What is Nordic Noir?

Nordic Noir refers to the popular genre of Scandinavian crime fiction, though it is not exclusive only to Scandinavian literature. It is a genre that over the last few years, has become the obsession of much of the crime fiction reading community.

From Mankell to Fossum and Nesbo, this genre seems to have a perceived quality above that of it’s US or UK equivalents. Like a pasta that’s ‘Made in Italy’, a crime story from the lands of long winters and small populations promises a crime story that is more than red herrings and flashy police procedural but a plot that will seep into your bones with a lingering chill.

Beginnings

According to Niels Nordberg, the history of specifically Norwegian crime fiction properly begins in 1897, with the publication of Karl Monks Oplevelser (The Adventures of Karl Monk), which contained two long stories about a former Head of the Kristiania (Oslo) C.I.D. turned private investigator.

Since then, the popularity of crime fiction in Norway fluctuated due to the war, the rise of the paperback novel, the prevalence of TV, as well as crime fiction imported from the UK and US.

However, in the 1970s the Norwegian crime novel saw something of a renaissance.

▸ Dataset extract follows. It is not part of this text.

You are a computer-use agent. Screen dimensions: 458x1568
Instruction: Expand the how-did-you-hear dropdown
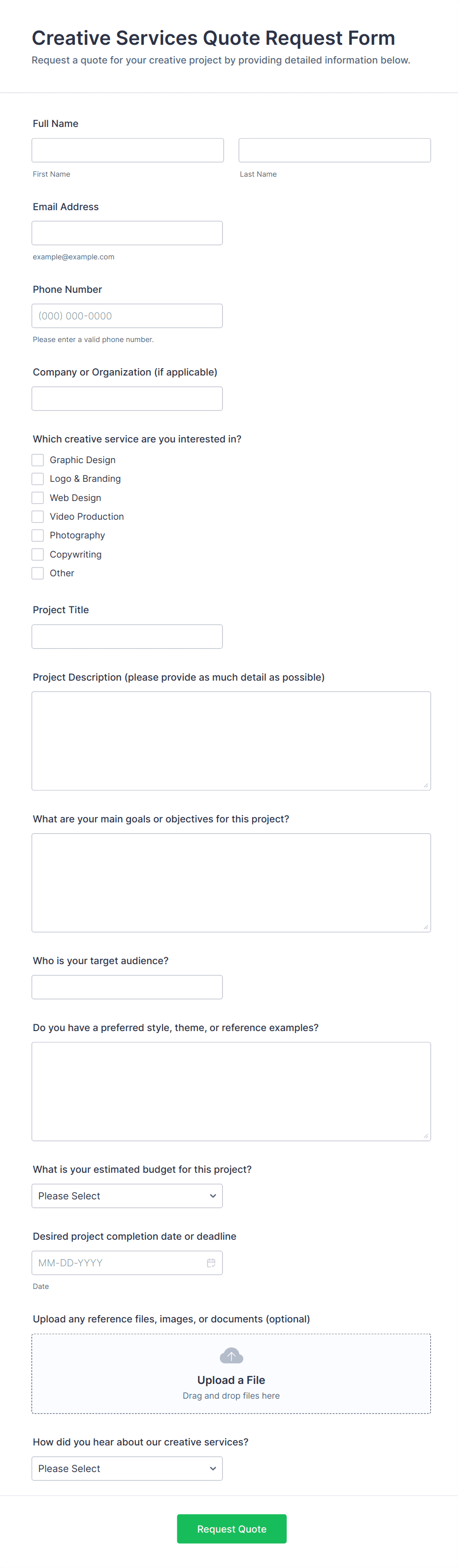pyautogui.click(x=127, y=1468)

Nordberg relates the modern rise of the crime genre in Norway to the increasing industrialisation in Norway during this time. Norway moved from being mainly a rural to a very urbanised society in just a matter of years. Drugs and organised crime creeped in and suddenly reality was making a resemblance to the crime novel. Consequently, a recurring theme noted in the Scandi crime published over the past thirty years, is the loss of innocence.

What makes it so special?

The Scandi crime literature movement has now become mainstream thanks to works such as Stieg Larsson’s The Girl With Dragon Tatoo and popular TV series of Borgen, Wallander and The Killing. More and more talented authors’ works are being translated into English so that UK readers can satisfy their appetites for the Scandinavian sleuths’ critical outlook on life – or rather, death. But what has bought on this hunger for the chilling, murderous tales of far off shores? Where once we indulged in the bourgeois murder games of the Christie and Doyle type, now we crave the psychological plot, analysing the Detective him/herself as much as the crime scene.

The Economist argues that Nordic noir can be broken down into three key elements: language, heroes and setting. Niclas Salomonsson, a literary agent who represents many of today’s up and coming Scandi writers, believes it is the style of the books which make them so magnetic: “realistic, simple and precise …and stripped of unnecessary words”. This is writing that is in fact plain and direct. Scandi crime fiction presents an unveiling of criminal leads, a hint of misanthropy and an exposure of society, being both socially realistic and socially critical. It is devoid of metaphor and so suits the genre well.

And let’s not forget the cold, dark, bleak setting that the region of Scandinavia offers. Life is hard. There is no sexy technology or adrenaline fuelled car chases, just a focus on the monotonous day to day of murder investigation procedural, tirelessly scrutinising facts and evidence. Our protagonists are profoundly fallible and familiar but undoubtedly, expert in catching killers.

 

For more information on the history of the Norweigen crime novel, see Nordsberg’s comprehensive analysis.

The University of College London recently held a lunch time lecture entitled, ‘Scandinavian Crime Fiction and the End of the Welfare State’ and you can see the recording on their YouTube channel.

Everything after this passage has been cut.